Cet effet d’âge était observé dans toutes les analyses de sous-groupes (sexe, âge gestationnel, rang au sein de la fratrie, niveau socio-économique). Il serait plus marqué chez les filles, alors qu’elles ont un taux de diagnostic et de traitement plus faible que les garçons ; le même résultat a été observé dans d’autres études, mais selon certains auteurs l’effet peut être dû à un artefact lié précisément aux effectifs moins importants de diagnostics et de traitement.
Enfin, les auteurs ont estimé que 20 % des traitements par méthylphénidate et 22 % des recours à l’orthophonie seraient attribuables uniquement à cet effet d’âge relatif, en considérant l’ensemble des facteurs de risques pour les enfants nés entre le 2e et le dernier trimestre d’une année par rapport à nés au premier trimestre.
Comment l’expliquer ?
Pour expliquer ces écarts, les auteurs invoquent un possible biais de diagnostic du TDAH et des TSLA dû à une immaturité relative des enfants nés en fin d’année par rapport à leurs camarades nés en début d’année. À l’entrée au CP, un enfant de 6 ans et 8 mois a vécu 13 % d’année de vie supplémentaire qu’un enfant de 5 ans et 9 mois ; ce dernier a donc une moindre maturation neurologique, liée à son âge réel, que le premier.

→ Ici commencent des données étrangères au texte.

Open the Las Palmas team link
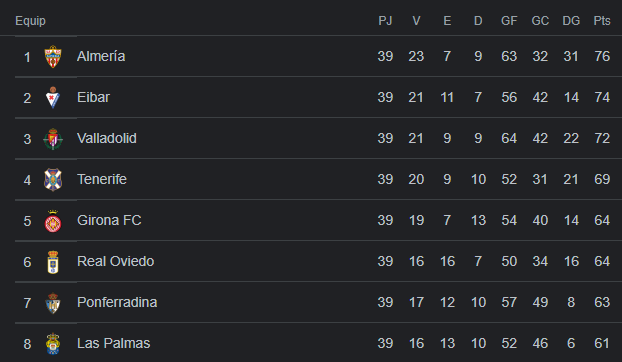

Par conséquent, les enfants plus jeunes seraient confrontés à des exigences scolaires et comportementales disproportionnées par rapport à leur âge, surtout au cours des premières années d’école : ils peuvent sembler moins attentifs, plus hyperactif et impulsifs que leurs camarades de classe plus âgés, et seraient donc plus susceptibles de recevoir un diagnostic de trouble du neurodéveloppement.
Cette hypothèse est étayée par les résultats d’études réalisées dans des pays où, contrairement à la France, la pratique de retarder l’entrée à l’école des enfants jugés immatures par rapport au niveau scolaire est courante (Danemark, Israël, Écosse) : l’effet d’âge relatif s’affaiblit ou devient nul pour le diagnostic du TDAH au sein d’un niveau scolaire donné.
Les auteurs recommandent donc aux praticiens de rappeler aux parents et aux enseignants de tenir compte de cet effet, et donc de la date de naissance de l’enfant, lorsqu’ils fournissent des informations sur des symptômes pouvant évoquer un TDAH ou un TSLA. Cette vigilance pourrait éviter des surdiagnostics et un surtraitement chez les plus jeunes, mais aussi éventuellement un sous-diagnostic chez les plus âgés (plus aptes à compenser certains symptômes du fait d’une plus grande maturité).
Ces conclusions seront intégrées aux recommandations de bonne pratique sur le diagnostic et la prise en charge des enfants et adolescents atteints de TDAH qui sont en cours d’élaboration par la HAS.